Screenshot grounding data
···

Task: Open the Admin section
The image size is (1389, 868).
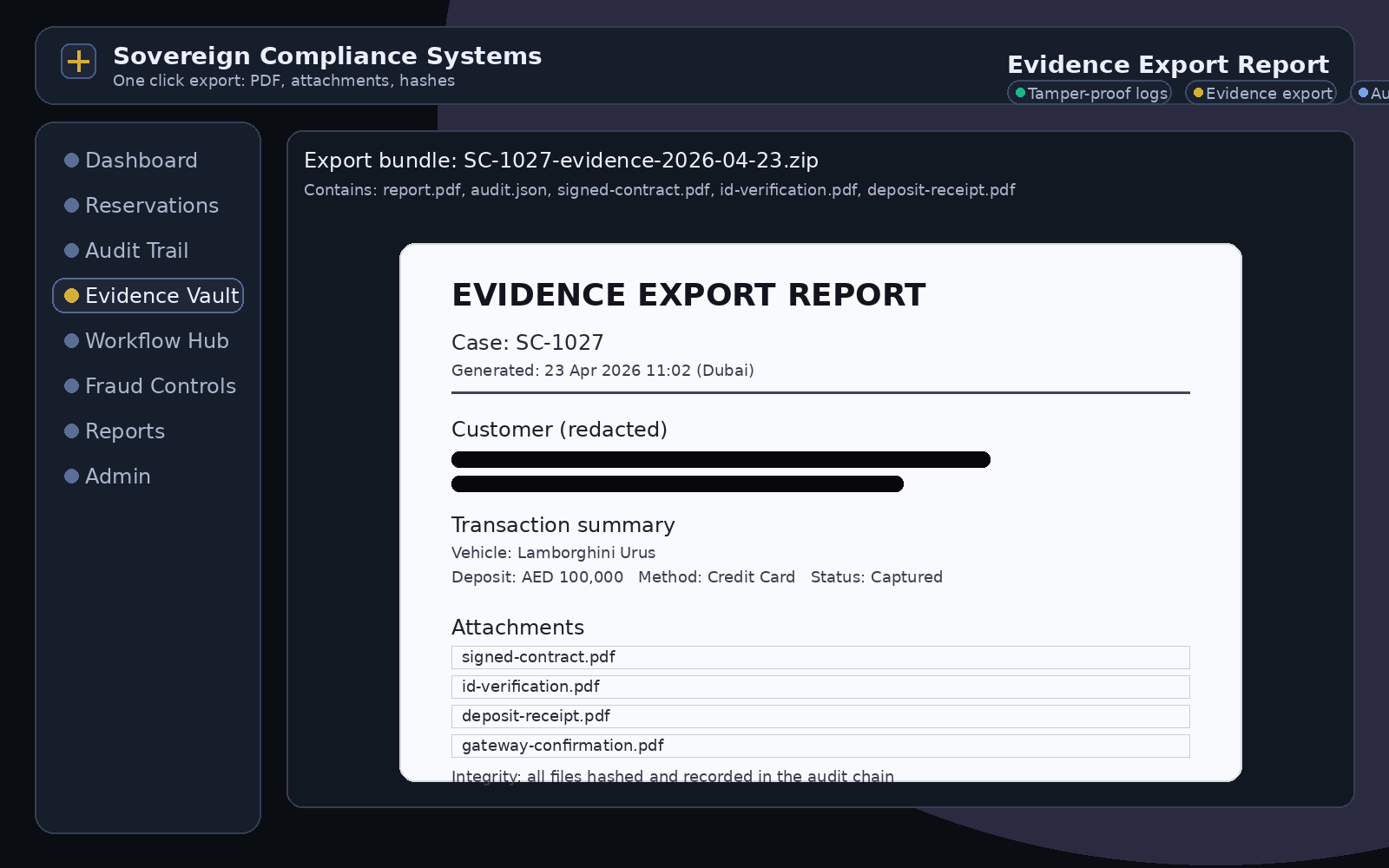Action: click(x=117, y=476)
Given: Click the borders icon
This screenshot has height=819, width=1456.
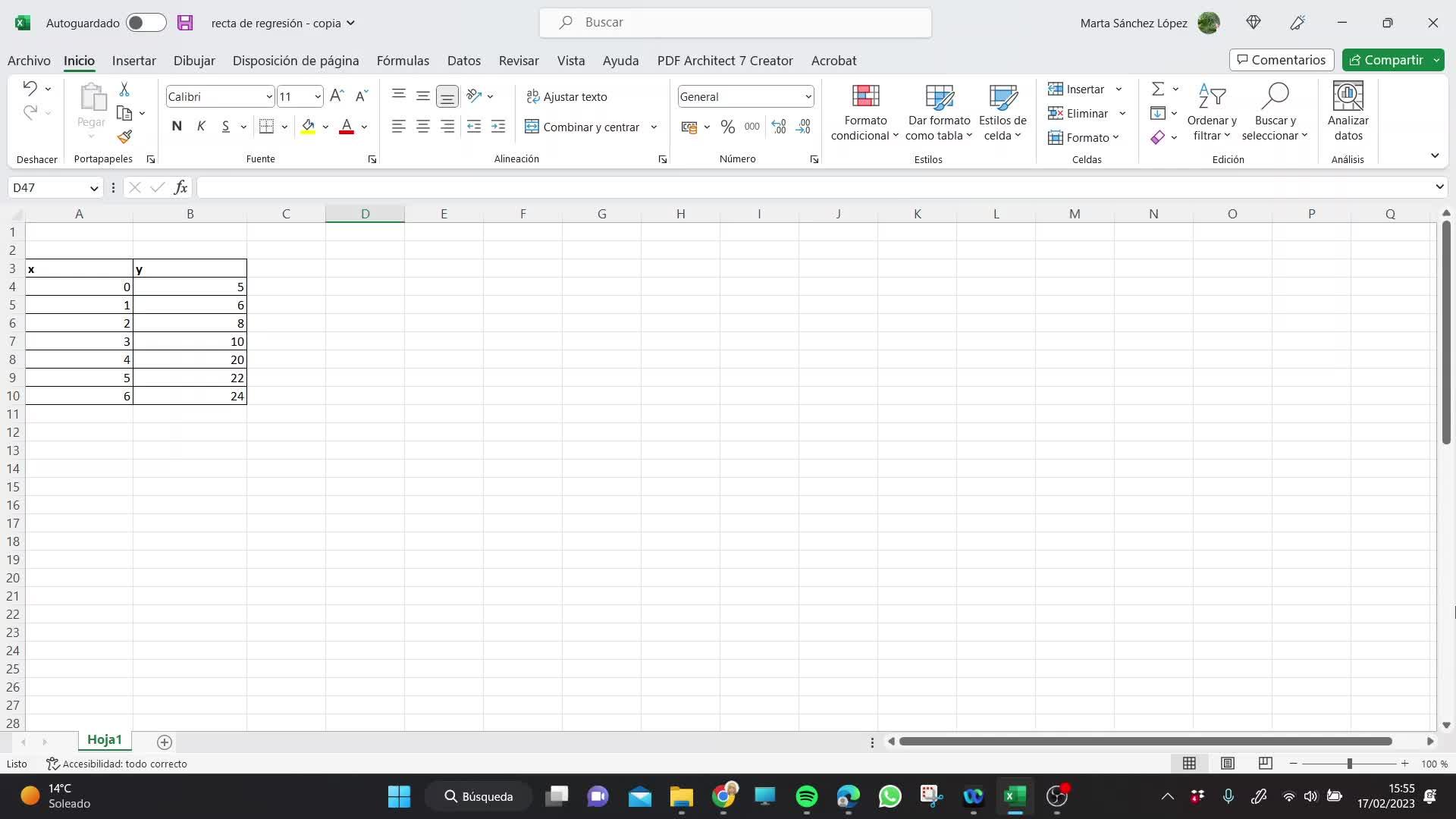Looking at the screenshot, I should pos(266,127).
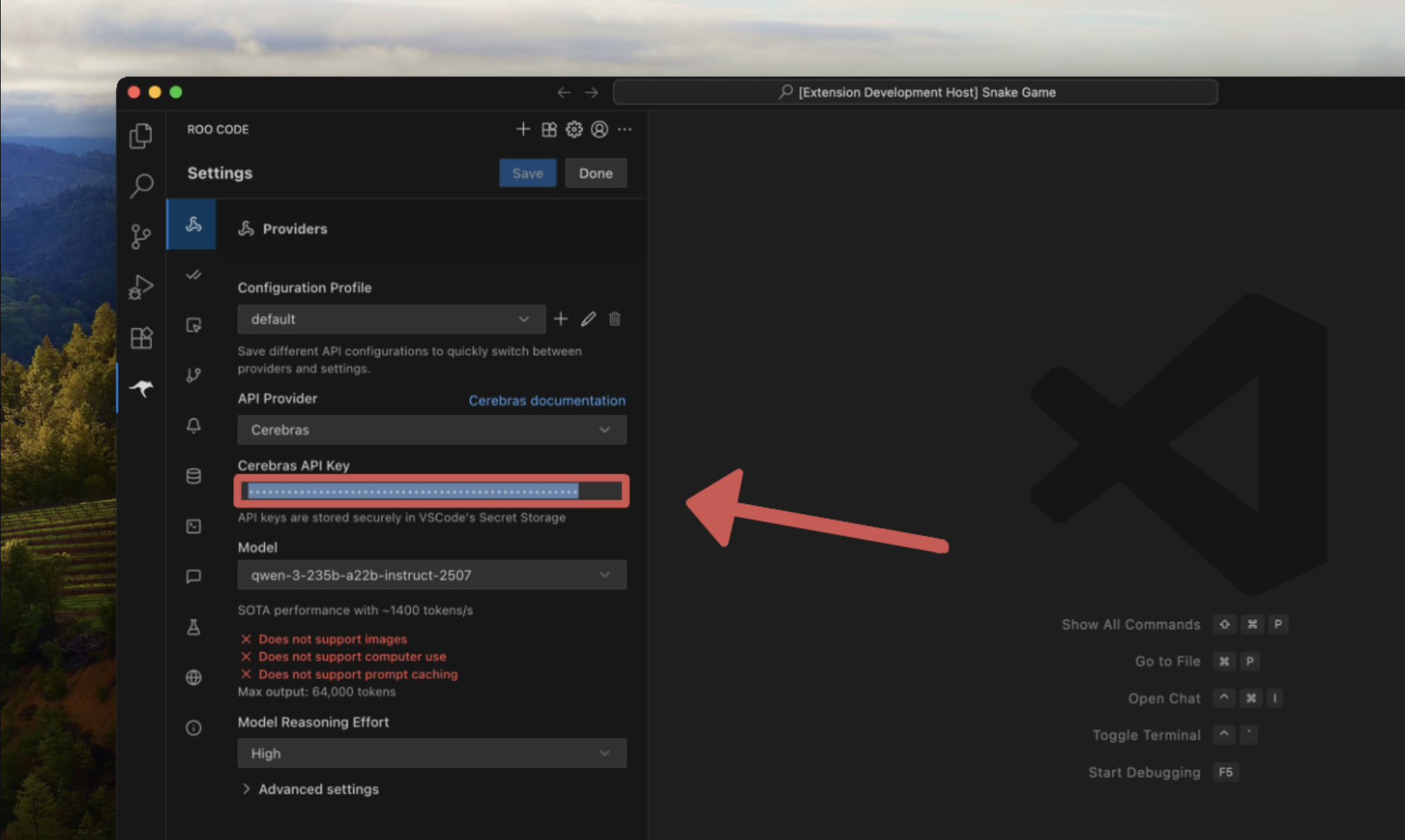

···

Try it:
Return all the data above as written, leaving out only the pictures.

Task solution:
Task: Open the Admin section
The image size is (1389, 868).
Action: click(x=117, y=476)
Given: Click the borders icon
This screenshot has height=819, width=1456.
Looking at the screenshot, I should pos(266,127).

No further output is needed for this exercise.